Bull market will end and the bear is coming for American stocks late in 2018, say fund managers and strategists

Stocks and credit may enter its first bear market since global crisis in 2008

PUBLISHED : Wednesday, 26 July, 2017, 7:49am
UPDATED : Wednesday, 26 July, 2017, 8:25am

America’s second-longest bull run in stocks on record will end by late 2018, when US credit also will enter its first bear market since the global crisis, according to a Bloomberg survey of fund managers and strategists.

The poll of 30 finance professionals on four continents showed a lack of consensus on the asset judged as most vulnerable now, with answers ranging from European high yield to local-currency emerging-market debt, though they were mostly in the bond world. Among 25 responding to a question on the next US recession, the median answer was the first half of 2019.

The would-be end of a great cycle for financial markets would come just about when central bank balance sheet contraction is expected to kick into high gear. By mid-2018, the Federal Reserve’s wind-down may be well under way, and the European Central Bank might have joined the Bank of Japan in tapering asset purchases.

While none of the respondents signalled a 2007-09 style meltdown, even smaller-scale downturns have wreaked large-scale damage in the past. The 2002 bear market in US stocks wiped out more than US$7 trillion of value.

“Consequences could be very painful,” said Remi Olu-Pitan, who manages a multi-asset fund at Schroder Investment Management Ltd in London. “We have had a liquidity-fuelled bull market. If that is taken away, there is a pressure point,” she said.

Central-bank policy is the linchpin for the majority of respondents. After the unprecedented and sometimes coordinated efforts by monetary authorities to shore up financial systems and the global economy over the past decade, many see a messy unwinding as the top risk.

Such concerns found some validation in recent weeks with policy makers in Europe and the UK flip flopping on discussions around tightening policy.

One notable absentee from the list of major concerns cited in the survey was China, with just one investor highlighting the danger of a disruption in that country’s financial system. Atul Lele, chief investment officer at Nassau, Bahamas-based Deltec International Group, said the chance for excessive tightening by the Fed comes a close second to his China worry.

The median answer of 21 survey participants responding to the question of when they see a slide of more than 20 per cent for the S&P 500 Index was the fourth quarter of 2018; two projected the bear market starting in the final three months of this year.

The S&P 500 index closed 0.3 per cent higher on Tuesday at a fresh record high of 2,477.13.

Among the 21 respondents on a bear market for credit, defined as a 1 percentage point jump in the premiums of US investment-grade corporate bonds over comparable government-debt yields, the median pick was the third quarter of 2018.

A common refrain was a preference for non-US assets, particularly in equities given the run-up in American stocks and the earlier stage of economic recovery in Europe. The Fed could exit from its days of stimulus too fast, choking off the economic recovery and crimping profit growth. A few worried about the possibility for an inverted US yield curve when short-term rates rise above long-term levels, which sometimes are seen as a precursor to a recession.
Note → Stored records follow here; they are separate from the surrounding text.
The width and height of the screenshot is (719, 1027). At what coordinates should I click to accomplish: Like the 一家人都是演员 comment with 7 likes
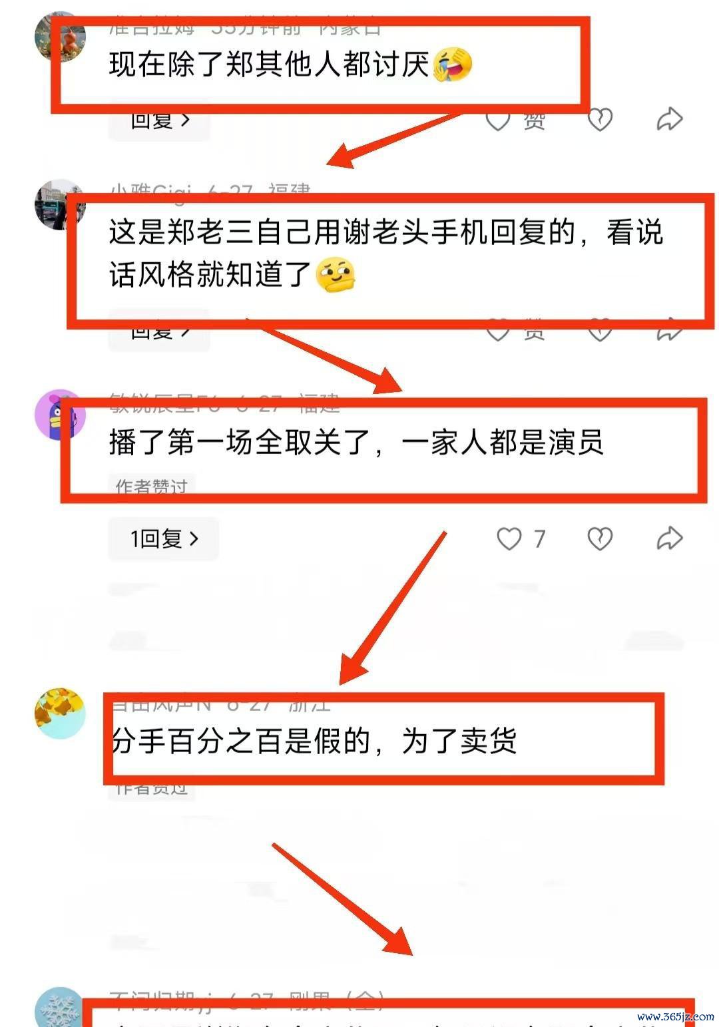[x=521, y=538]
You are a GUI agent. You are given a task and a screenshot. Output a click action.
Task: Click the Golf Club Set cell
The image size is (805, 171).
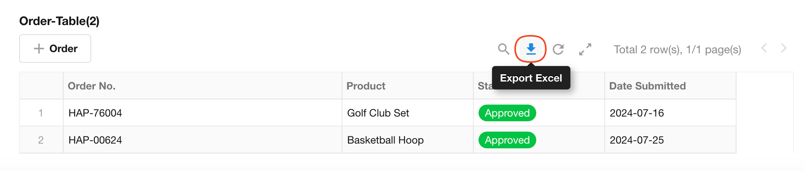pyautogui.click(x=378, y=113)
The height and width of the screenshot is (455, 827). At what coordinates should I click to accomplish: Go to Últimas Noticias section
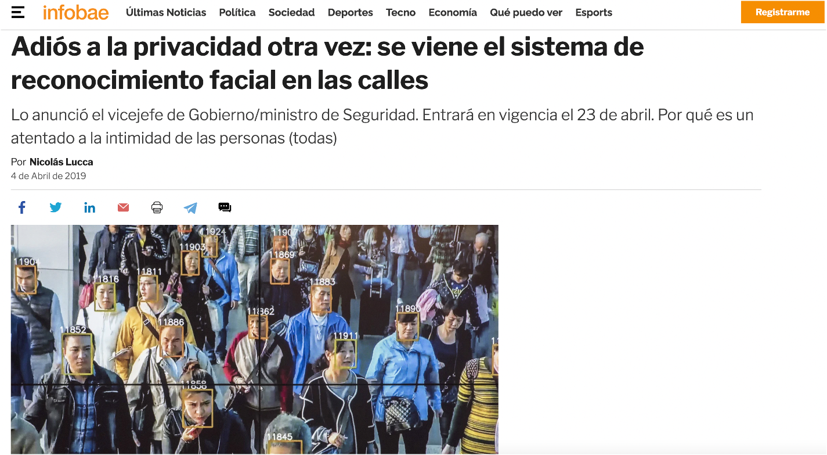[x=166, y=12]
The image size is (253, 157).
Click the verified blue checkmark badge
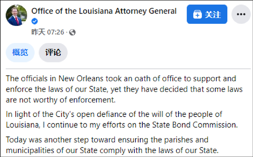point(35,22)
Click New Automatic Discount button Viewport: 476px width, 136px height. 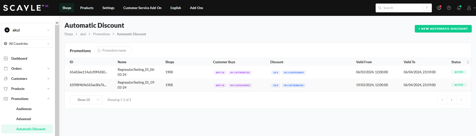[443, 29]
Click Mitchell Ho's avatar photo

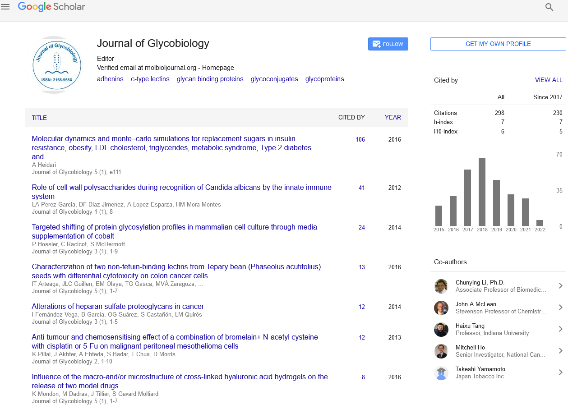click(441, 351)
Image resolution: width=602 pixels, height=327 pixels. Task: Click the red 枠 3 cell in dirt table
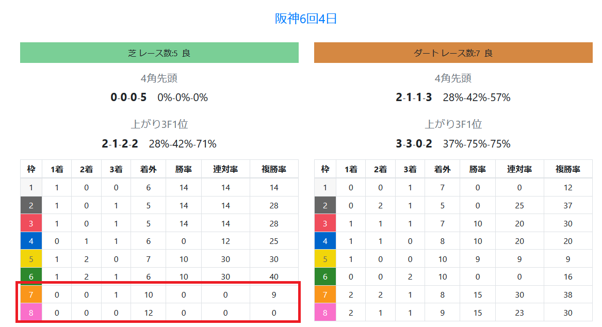click(x=325, y=223)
So what would our intrepid investors likely be doing with their portfolios over the next 12 months? Reducing the amount of equities or adding them once the anticipated declines in stocks emerge.
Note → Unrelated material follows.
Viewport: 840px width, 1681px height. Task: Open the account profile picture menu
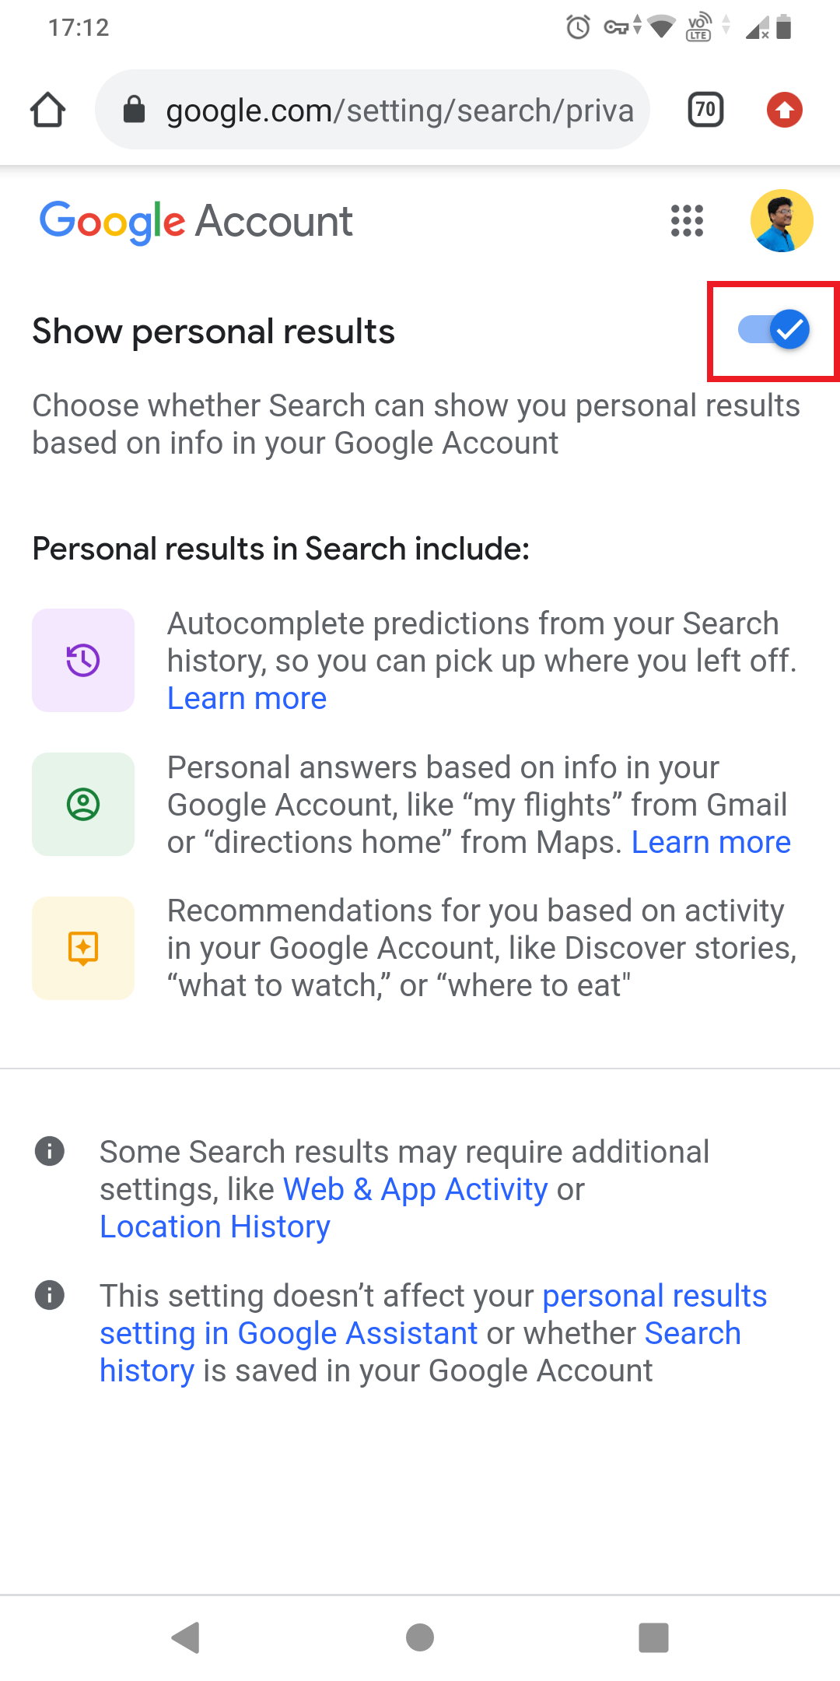[x=782, y=221]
Trim US stocks; buy Japanese equities; move more money into Europe and emerging-market shares. Some aim to add cash. Maria Vassalou, a New York-based partner at Perella Weinberg Partners, said the key is to be “agile” because “the era of big directional bets is over.”

For now the focus is on the US central bank. Investors will be looking for clues from its policy statement on Wednesday on when the balance-sheet run-off will start. After a soft patch in the economy earlier this year, Fed officials have hung on to their forecast for inflation to inch back up to their 2 per cent target, a goal they’ve missed for most of the last five years.

“Continuing tightening by the Fed in the absence of a pickup in inflation can eventually trigger a recession,” said Vassalou. “The consumer is reluctant to spend and needs evidence that economic growth will not falter, especially given meagre wage gains since the financial crisis.”